The Best Exercises Aren’t What You Think

Jennifer E. Engen

Surely someone who trains using mostly big lifts (thus handling bigger weights) will be stronger than someone whose workouts are mostly single-joint exercises?

Well, you must first understand the difference between having strong muscles and being good at demonstrating strength in a few specific exercises. Demonstrating strength in an exercise requires both a physical capacity (strength) and a movement skill.

In a sense, it’s no different than being able to hit a baseball a mile. You can have very strong and powerful muscles individually without being able to apply that to a powerful home run swing.

Most powerlifters are stronger and more powerful than the best homerun hitters, but they can’t usually apply their strength to the bat swing because they lack movement skill.

It’s the same with strength: just because all your individual muscles are strong doesn’t mean you have the skill to coordinate their strength together, much less demonstrate maximum strength on heavy lifts.

If a bodybuilder never squats or deadlifts, even if he has very strong muscles individually, his performance on those big lifts is perceived as poor. That’s not because his muscles are just inflated goo with no strength. It’s because he doesn’t have the motor skill to apply the individual potential of all of his muscles into one maximal effort on those complex lifts. You can have a subpar performance on the big lifts even when all the involved muscles are strong and developed.

If a big bodybuilder who built his physique mostly with single-joint exercises were to do a training phase focusing only on the big lifts, his performance would quickly be brought up to par. He’d get there simply by practicing applying maximal force on a set of movements. It wouldn’t take long; the strength is already there.

Researchers studied biceps strength and size gains from the curl versus a supinated lat pulldown, which activates the biceps just as much as a curl. The results? There was no difference in biceps strength or size gains between both groups (2).

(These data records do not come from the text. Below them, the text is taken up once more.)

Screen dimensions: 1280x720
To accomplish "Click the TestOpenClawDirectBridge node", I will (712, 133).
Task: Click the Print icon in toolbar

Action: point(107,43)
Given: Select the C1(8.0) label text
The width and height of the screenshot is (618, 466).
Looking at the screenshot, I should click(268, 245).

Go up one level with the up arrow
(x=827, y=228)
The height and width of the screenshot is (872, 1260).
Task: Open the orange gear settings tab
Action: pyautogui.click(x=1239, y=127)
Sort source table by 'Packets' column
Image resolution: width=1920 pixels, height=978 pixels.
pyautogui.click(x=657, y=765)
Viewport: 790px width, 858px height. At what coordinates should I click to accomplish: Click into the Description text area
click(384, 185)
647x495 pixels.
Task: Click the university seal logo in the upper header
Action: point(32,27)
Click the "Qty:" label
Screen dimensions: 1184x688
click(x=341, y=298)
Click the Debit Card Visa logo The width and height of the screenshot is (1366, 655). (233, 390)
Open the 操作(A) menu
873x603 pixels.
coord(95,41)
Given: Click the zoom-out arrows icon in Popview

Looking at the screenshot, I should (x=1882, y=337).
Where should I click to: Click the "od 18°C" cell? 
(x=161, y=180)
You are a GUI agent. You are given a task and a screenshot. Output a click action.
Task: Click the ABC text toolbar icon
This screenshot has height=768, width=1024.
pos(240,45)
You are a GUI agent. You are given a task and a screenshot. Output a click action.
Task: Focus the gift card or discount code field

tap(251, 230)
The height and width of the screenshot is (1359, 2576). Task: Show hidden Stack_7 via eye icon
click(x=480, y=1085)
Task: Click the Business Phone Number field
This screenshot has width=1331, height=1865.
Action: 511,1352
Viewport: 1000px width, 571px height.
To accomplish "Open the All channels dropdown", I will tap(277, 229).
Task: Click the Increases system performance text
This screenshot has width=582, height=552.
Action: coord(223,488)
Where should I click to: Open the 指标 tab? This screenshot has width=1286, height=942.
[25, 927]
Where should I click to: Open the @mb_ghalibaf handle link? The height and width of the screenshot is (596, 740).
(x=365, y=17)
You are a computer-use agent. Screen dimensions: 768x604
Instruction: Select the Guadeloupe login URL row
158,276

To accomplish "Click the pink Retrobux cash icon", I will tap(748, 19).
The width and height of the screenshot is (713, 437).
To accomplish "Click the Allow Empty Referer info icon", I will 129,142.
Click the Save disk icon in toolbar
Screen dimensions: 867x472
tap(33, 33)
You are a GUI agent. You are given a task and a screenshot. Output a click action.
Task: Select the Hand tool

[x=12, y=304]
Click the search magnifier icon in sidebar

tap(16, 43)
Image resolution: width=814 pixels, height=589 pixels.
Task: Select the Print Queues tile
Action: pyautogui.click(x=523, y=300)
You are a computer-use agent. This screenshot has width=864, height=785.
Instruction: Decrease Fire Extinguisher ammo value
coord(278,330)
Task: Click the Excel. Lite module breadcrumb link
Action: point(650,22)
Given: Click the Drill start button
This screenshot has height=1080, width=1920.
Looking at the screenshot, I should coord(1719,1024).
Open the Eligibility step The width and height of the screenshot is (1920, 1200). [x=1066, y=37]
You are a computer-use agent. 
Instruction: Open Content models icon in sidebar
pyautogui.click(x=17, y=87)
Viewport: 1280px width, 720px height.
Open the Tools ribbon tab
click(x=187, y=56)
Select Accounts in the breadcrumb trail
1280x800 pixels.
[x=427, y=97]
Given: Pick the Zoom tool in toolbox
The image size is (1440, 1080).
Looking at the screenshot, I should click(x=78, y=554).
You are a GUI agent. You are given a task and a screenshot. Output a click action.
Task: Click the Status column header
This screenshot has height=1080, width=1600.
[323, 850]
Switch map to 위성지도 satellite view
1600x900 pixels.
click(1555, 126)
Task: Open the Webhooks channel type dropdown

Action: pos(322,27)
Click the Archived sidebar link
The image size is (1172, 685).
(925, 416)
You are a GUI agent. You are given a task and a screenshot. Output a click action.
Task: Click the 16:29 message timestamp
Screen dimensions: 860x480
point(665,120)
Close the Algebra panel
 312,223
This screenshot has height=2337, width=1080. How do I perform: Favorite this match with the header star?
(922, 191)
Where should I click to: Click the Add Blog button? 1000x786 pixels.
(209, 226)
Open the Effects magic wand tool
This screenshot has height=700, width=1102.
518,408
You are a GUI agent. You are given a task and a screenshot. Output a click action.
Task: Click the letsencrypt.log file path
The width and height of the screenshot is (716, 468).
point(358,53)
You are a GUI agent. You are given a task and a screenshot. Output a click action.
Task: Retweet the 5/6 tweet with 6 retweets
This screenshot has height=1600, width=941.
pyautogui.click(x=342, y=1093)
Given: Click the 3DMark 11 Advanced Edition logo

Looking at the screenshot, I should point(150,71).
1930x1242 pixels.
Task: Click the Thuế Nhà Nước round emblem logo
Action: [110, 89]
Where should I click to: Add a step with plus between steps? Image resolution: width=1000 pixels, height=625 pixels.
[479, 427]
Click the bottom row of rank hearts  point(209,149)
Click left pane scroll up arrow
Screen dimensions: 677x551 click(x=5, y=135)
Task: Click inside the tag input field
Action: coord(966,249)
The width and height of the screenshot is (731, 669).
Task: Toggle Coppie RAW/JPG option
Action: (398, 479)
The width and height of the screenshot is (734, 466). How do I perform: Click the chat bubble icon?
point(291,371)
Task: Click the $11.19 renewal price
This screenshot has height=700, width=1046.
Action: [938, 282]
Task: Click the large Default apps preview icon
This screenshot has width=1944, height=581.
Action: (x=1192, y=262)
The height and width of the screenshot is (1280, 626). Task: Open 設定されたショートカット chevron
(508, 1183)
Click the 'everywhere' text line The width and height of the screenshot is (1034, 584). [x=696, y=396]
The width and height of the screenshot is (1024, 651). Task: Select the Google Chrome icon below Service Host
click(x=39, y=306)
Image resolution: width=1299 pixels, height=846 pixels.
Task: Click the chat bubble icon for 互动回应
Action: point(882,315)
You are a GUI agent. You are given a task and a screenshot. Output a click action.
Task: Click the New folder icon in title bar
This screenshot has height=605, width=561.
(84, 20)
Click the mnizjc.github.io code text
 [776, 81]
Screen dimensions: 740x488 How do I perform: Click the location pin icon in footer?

Any exercise that can properly load a specific muscle – and with which you can gradually add more weight over time – will lead to similar gains in that individual muscle. In fact, some single-joint exercises might be superior for making a specific muscle stronger because you can better focus on maximizing tension.

That’s why Westside Barbell’s conjugate system uses up to 80% of its training volume in the form of assistance exercises (often single-joint) rather than the competition lifts. They use assistance exercises to build muscle and strength and practice their competition lifts to develop the skill to apply their strength.